TASK MATERIAL —
------------------------------------------------------------

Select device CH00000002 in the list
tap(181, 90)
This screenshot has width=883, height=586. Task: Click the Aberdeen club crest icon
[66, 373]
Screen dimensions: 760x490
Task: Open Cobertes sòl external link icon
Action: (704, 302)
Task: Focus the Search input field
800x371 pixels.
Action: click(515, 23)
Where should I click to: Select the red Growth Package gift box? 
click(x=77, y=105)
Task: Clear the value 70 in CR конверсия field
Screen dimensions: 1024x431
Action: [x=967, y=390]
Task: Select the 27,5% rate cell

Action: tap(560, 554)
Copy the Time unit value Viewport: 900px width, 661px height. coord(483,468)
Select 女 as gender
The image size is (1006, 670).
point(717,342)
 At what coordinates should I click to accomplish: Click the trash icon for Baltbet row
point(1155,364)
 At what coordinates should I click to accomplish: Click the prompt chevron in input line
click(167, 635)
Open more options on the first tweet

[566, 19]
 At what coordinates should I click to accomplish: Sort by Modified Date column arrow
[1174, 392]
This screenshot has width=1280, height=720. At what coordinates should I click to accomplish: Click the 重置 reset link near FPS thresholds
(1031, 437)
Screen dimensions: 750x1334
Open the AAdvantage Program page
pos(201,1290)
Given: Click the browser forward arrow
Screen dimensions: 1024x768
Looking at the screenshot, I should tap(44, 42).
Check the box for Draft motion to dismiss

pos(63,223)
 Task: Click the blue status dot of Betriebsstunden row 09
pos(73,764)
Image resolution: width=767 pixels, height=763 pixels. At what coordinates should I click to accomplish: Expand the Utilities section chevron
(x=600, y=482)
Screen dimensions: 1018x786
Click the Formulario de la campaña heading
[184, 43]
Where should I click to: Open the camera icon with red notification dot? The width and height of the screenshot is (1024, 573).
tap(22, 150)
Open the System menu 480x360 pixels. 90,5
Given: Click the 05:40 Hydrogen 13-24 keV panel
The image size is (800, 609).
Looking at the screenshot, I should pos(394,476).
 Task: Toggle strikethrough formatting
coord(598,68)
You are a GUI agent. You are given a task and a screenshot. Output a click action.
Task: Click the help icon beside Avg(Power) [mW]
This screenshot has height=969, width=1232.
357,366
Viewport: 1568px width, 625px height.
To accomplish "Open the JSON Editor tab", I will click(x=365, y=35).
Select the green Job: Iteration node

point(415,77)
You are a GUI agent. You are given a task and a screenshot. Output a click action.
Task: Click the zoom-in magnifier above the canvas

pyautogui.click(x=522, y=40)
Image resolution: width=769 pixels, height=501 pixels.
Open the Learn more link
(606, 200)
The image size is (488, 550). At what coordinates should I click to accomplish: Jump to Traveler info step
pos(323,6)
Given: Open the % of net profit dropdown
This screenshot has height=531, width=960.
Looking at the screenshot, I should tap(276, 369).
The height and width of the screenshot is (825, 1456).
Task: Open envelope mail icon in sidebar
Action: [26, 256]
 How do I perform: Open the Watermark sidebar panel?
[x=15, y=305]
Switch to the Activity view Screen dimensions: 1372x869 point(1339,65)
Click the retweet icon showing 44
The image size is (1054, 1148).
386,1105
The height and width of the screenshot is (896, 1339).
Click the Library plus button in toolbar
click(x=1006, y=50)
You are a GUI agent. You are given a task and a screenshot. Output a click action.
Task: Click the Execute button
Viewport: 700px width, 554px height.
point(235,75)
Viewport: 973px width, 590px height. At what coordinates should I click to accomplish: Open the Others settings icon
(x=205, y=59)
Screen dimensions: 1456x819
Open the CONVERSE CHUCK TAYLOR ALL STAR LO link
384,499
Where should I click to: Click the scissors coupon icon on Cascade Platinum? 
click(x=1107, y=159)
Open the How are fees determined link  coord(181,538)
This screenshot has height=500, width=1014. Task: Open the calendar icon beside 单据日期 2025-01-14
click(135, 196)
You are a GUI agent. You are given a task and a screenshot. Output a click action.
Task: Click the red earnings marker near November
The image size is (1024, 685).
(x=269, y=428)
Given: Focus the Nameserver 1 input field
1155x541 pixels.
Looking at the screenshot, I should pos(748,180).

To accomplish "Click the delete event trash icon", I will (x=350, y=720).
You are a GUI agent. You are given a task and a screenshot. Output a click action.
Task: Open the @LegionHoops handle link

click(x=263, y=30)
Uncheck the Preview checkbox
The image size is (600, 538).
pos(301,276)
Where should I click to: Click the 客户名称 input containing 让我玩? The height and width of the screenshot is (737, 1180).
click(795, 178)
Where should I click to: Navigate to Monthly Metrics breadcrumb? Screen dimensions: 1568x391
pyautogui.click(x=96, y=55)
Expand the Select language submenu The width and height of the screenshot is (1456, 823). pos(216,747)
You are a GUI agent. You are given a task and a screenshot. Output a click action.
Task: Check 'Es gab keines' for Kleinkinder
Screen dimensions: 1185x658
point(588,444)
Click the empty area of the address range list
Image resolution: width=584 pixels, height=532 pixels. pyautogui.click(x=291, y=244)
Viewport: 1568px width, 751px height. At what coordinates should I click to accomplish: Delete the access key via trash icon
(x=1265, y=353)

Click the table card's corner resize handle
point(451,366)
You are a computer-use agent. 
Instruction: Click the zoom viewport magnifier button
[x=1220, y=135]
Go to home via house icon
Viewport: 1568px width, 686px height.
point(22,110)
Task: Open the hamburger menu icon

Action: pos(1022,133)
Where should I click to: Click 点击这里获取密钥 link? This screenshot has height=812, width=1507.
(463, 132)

------------------------------------------------------------

WRITTEN INSTRUCTION — Please rewrite all the entries above, changing "At what coordinates should I click to accomplish" to "Which point should I select to accomplish" everywhere it appears and leaving every other part as it is.

RESULT —
Select device CH00000002 in the list
tap(181, 90)
This screenshot has width=883, height=586. Task: Click the Aberdeen club crest icon
[66, 373]
Screen dimensions: 760x490
Task: Open Cobertes sòl external link icon
Action: (704, 302)
Task: Focus the Search input field
800x371 pixels.
Action: click(515, 23)
Where should I click to: Select the red Growth Package gift box? 
click(x=77, y=105)
Task: Clear the value 70 in CR конверсия field
Screen dimensions: 1024x431
Action: [x=967, y=390]
Task: Select the 27,5% rate cell

Action: tap(560, 554)
Copy the Time unit value Viewport: 900px width, 661px height. coord(483,468)
Select 女 as gender
The image size is (1006, 670).
point(717,342)
 Which point should I select to accomplish: Click the trash icon for Baltbet row
point(1155,364)
 Which point should I select to accomplish: Click the prompt chevron in input line
click(167, 635)
Open more options on the first tweet

[566, 19]
 Which point should I select to accomplish: Sort by Modified Date column arrow
[1174, 392]
This screenshot has width=1280, height=720. Which point should I select to accomplish: Click the 重置 reset link near FPS thresholds
(1031, 437)
Screen dimensions: 750x1334
Open the AAdvantage Program page
pos(201,1290)
Given: Click the browser forward arrow
Screen dimensions: 1024x768
Looking at the screenshot, I should tap(44, 42).
Check the box for Draft motion to dismiss

pos(63,223)
 Task: Click the blue status dot of Betriebsstunden row 09
pos(73,764)
Image resolution: width=767 pixels, height=763 pixels. Which point should I select to accomplish: Expand the Utilities section chevron
(x=600, y=482)
Screen dimensions: 1018x786
Click the Formulario de la campaña heading
[184, 43]
Where should I click to: Open the camera icon with red notification dot? The width and height of the screenshot is (1024, 573).
tap(22, 150)
Open the System menu 480x360 pixels. 90,5
Given: Click the 05:40 Hydrogen 13-24 keV panel
The image size is (800, 609).
Looking at the screenshot, I should pos(394,476).
 Task: Toggle strikethrough formatting
coord(598,68)
You are a GUI agent. You are given a task and a screenshot. Output a click action.
Task: Click the help icon beside Avg(Power) [mW]
This screenshot has height=969, width=1232.
357,366
Viewport: 1568px width, 625px height.
To accomplish "Open the JSON Editor tab", I will click(x=365, y=35).
Select the green Job: Iteration node

point(415,77)
You are a GUI agent. You are given a task and a screenshot. Output a click action.
Task: Click the zoom-in magnifier above the canvas

pyautogui.click(x=522, y=40)
Image resolution: width=769 pixels, height=501 pixels.
Open the Learn more link
(606, 200)
The image size is (488, 550). Which point should I select to accomplish: Jump to Traveler info step
pos(323,6)
Given: Open the % of net profit dropdown
This screenshot has height=531, width=960.
Looking at the screenshot, I should tap(276, 369).
The height and width of the screenshot is (825, 1456).
Task: Open envelope mail icon in sidebar
Action: [26, 256]
 How do I perform: Open the Watermark sidebar panel?
[x=15, y=305]
Switch to the Activity view Screen dimensions: 1372x869 point(1339,65)
Click the retweet icon showing 44
The image size is (1054, 1148).
386,1105
The height and width of the screenshot is (896, 1339).
Click the Library plus button in toolbar
click(x=1006, y=50)
You are a GUI agent. You are given a task and a screenshot. Output a click action.
Task: Click the Execute button
Viewport: 700px width, 554px height.
point(235,75)
Viewport: 973px width, 590px height. Which point should I select to accomplish: Open the Others settings icon
(x=205, y=59)
Screen dimensions: 1456x819
Open the CONVERSE CHUCK TAYLOR ALL STAR LO link
384,499
Where should I click to: Click the scissors coupon icon on Cascade Platinum? 
click(x=1107, y=159)
Open the How are fees determined link  coord(181,538)
This screenshot has height=500, width=1014. Task: Open the calendar icon beside 单据日期 2025-01-14
click(135, 196)
You are a GUI agent. You are given a task and a screenshot. Output a click action.
Task: Click the red earnings marker near November
The image size is (1024, 685).
(x=269, y=428)
Given: Focus the Nameserver 1 input field
1155x541 pixels.
Looking at the screenshot, I should pos(748,180).

To accomplish "Click the delete event trash icon", I will (x=350, y=720).
You are a GUI agent. You are given a task and a screenshot. Output a click action.
Task: Open the @LegionHoops handle link

click(x=263, y=30)
Uncheck the Preview checkbox
The image size is (600, 538).
pos(301,276)
Where should I click to: Click the 客户名称 input containing 让我玩? The height and width of the screenshot is (737, 1180).
click(795, 178)
Where should I click to: Navigate to Monthly Metrics breadcrumb? Screen dimensions: 1568x391
pyautogui.click(x=96, y=55)
Expand the Select language submenu The width and height of the screenshot is (1456, 823). pos(216,747)
You are a GUI agent. You are given a task and a screenshot. Output a click action.
Task: Check 'Es gab keines' for Kleinkinder
Screen dimensions: 1185x658
point(588,444)
Click the empty area of the address range list
Image resolution: width=584 pixels, height=532 pixels. pyautogui.click(x=291, y=244)
Viewport: 1568px width, 751px height. Which point should I select to accomplish: Delete the access key via trash icon
(x=1265, y=353)

Click the table card's corner resize handle
point(451,366)
You are a computer-use agent. 
Instruction: Click the zoom viewport magnifier button
[x=1220, y=135]
Go to home via house icon
Viewport: 1568px width, 686px height.
point(22,110)
Task: Open the hamburger menu icon

Action: pos(1022,133)
Where should I click to: Click 点击这里获取密钥 link? This screenshot has height=812, width=1507.
(463, 132)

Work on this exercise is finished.